— Ну кончай, пап, завел любимую песню.
— А что тут такого? Сказал, что я тебя люблю!
— Любишь, папка, любишь, никто не сомневается. Оставь человека в покое. — Милка потянула его за рукав. — Кончай шуметь…
Она чуть не силой втянула его в комнату, включила свет. Робка так и остался стоять в «пенале». Комната была почти напротив, и через открытую дверь он видел, как Милка усадила отца на скрипучий венский стул, принялась стаскивать с него сапоги:
— Лучше скажи, где полуночничаешь?
— Я работал, Милка, — вздохнул отец и погладил ее по голове. — Такая дурная у меня работа… Устал, до дому долго шел…
Робка вышел из «пенала» и придвинулся к открытой двери. Теперь он видел их хорошо. И скромную обстановку комнаты видел. В короткой широкой кровати у окна спали двое — девочка и мальчик. Босая маленькая ножка, непонятно чья, торчала из-под одеяла. А в простенке между окнами висела увеличенная фотография в рамке. Милкин отец сидел на башне танка. Он смеялся, держа в руке шлем. На груди было тесно от орденов и медалей. Ух, какой красивый был тогда Милкин отец! Какая обворожительная, всепобеждающая улыбка мужика, воина, защитника и друга! Бабы всех времен небось с ума сходили по таким мужикам!

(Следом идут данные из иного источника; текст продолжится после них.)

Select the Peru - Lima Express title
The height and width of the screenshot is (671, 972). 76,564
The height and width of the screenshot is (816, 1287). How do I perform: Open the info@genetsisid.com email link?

Какие поразительно красивые были у него глаза, красивые губы, чистый высокий лоб, густые кудри! Прикусив губу, Робка смотрел на фотографию и теперь боялся взглянуть на бывшего капитана-танкиста с обгоревшим, изуродованным лицом.
— Чего стоишь, Роберт? — вдруг сказал отец. — Входи. — Можно было подумать, что он видит.
— Милка, — спросил отец, — зачем тебе этот пацан нужен?
— Ну хватит, папка, выпил, что ли? Спать ложись.
— Нет, ты ответь мне. Зачем ты ему голову дуришь?
— Любовь у нас, понятно? Или ты не знаешь, что это такое? — Она отнесла его сапоги и портянки к двери, взглянула Робке в глаза, повторила: — Люблю я его, папка… Вот взяла и влюбилась…
— Дальше-то что? — спросил отец.
— Поживем — увидим, — Милка все так же смотрела Робке в глаза. — Ты не думай, папка, я не дурачусь — я серьезно…
— У тебя отец есть, Роберт? — спросил отец.
— Есть… — помедлив, ответил Робка.
— Воевал?
— Да… танкистом был.
— Ух ты! — обрадовался Милкин отец. — Здорово! У кого воевал?
— Не знаю точно… Кажется, в армии Рыбалко.
— Ух ты! — Он хлопнул себя по колену. — И я у Рыбалко! Как фамилия? Звание какое?
— Капитан Шулепов.
— Не припомню что-то… — Милкин отец улыбался. — Ну, капитанов в армии — тьма-тьмущая… Ты меня познакомь, слышь, Роберт? Нам есть что вспомнить. — Улыбка у него была светлой и печальной, и лицо его уже не казалось Робке таким страшным.
Робка хотел что-то ответить ему, но Милка умоляюще взглянула, приложила палец к губам.
— Нам повезло на войне, Роберт, — сказал Милкин отец. — Мы хоть живые пришли…
Робка вздохнул, и вновь на глаза попалась фотография Милкиного отца, сидящего на башне танка…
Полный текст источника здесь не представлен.